The Healthcare Touchpoint Exchange for Medicare Version 4.0 Gives Medicare Advantage Organizations the Freedom to Scale

BY Ed Worsfold

TORONTO, January 15, 2020

Messagepoint Inc. announced the availability of version 4.0 of the Healthcare Touchpoint Exchange, a SaaS solution for Medicare Advantage Organizations (MAOs) that automates much of the document creation and annual update process for Annual Notice of Change (ANOC), Evidence of Coverage (EOC) and Summary of Benefits (SB) documents. Major enhancements include a new guided process for entering key information into Medicare marketing materials and a new QA process that enables a more effective review process. These new capabilities reduce the manual effort required to manage these documents, freeing up significant time during the annual update process to allow MAOs to expand their product offerings and capture more market share.
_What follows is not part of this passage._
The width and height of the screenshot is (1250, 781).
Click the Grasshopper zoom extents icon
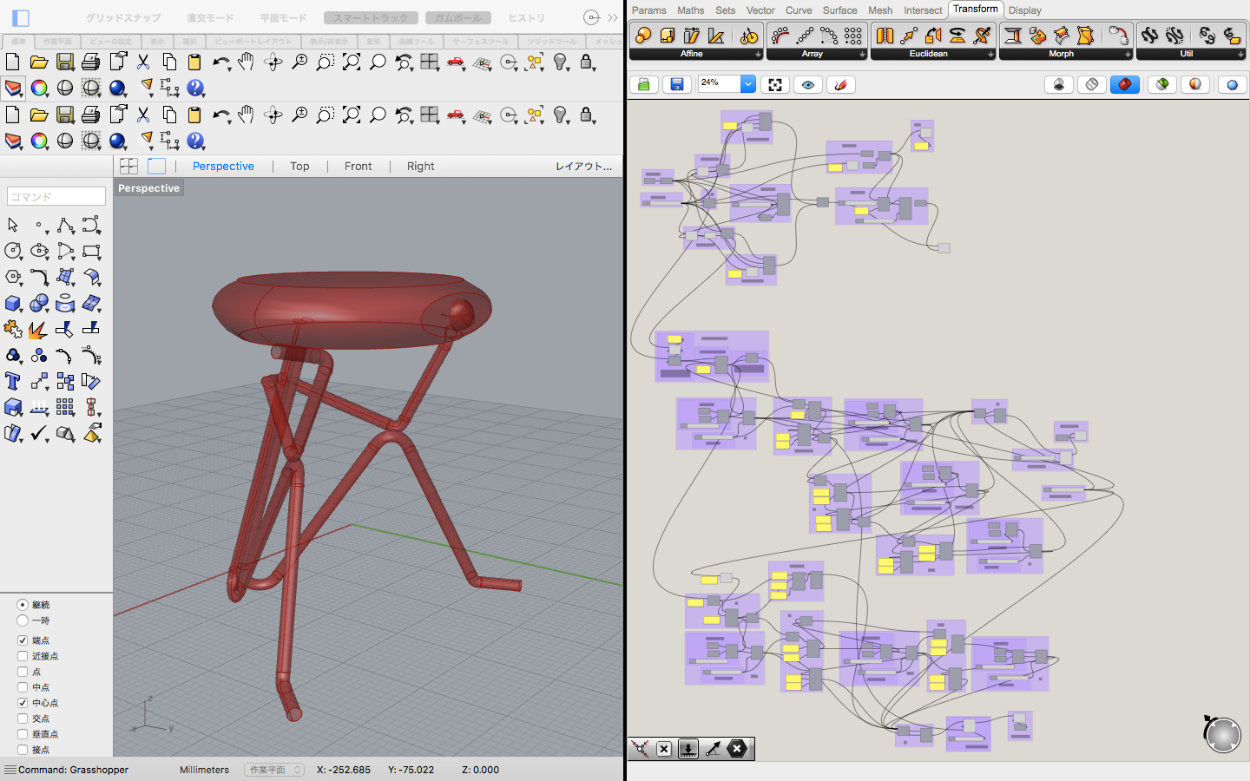coord(773,85)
“For most Medicare Advantage Organizations, managing updates to Medicare documents is a slow, manual, stressful and error-prone process, making it difficult to complete updates on time, on budget, and free of errors. It is often cited as the primary barrier to expansion,” said Steve Biancaniello, CEO of Messagepoint. “The Healthcare Touchpoint Exchange represents a transformational solution for organizations by enabling them to tackle this annual challenge in a more intelligent, automated way. We are excited to deliver a more guided experience to customers to make it even easier to generate 508 compliant plan materials quickly and accurately, reducing the risk of missed deadlines and fines.”

The Centers for Medicare & Medicaid Services (CMS) updates Medicare model documents on an annual basis and all MAOs are required by law to reflect these changes in their complex ANOC, EOC and SB documents. Typically, MAOs address this issue by employing human resources to manually create documents and edit plan information. With the Healthcare Touchpoint Exchange, these documents are automatically updated to streamline this time consuming, challenging task. The solution provides a simple, guided way for organizations to leverage the Plan Benefit Package (PBP) database to update a plan’s benefit information across ANOC, EOC and SB documents.

Messagepoint also eliminates the need to make the annual CMS changes manually as updates are synched into a customer’s applicable plans. Any other required updates can be made dynamically across a single plan or a series of plans to ensure accuracy and alignment with both the CMS models and the PBP database. Messagepoint’s new QA process automates the tracking and reporting of all stakeholder activities, enabling side-by-side comparisons version over version so users can clearly see where changes have been made.

The Healthcare Touchpoint Exchange version 4.0 is now available for the upcoming CMS plan year.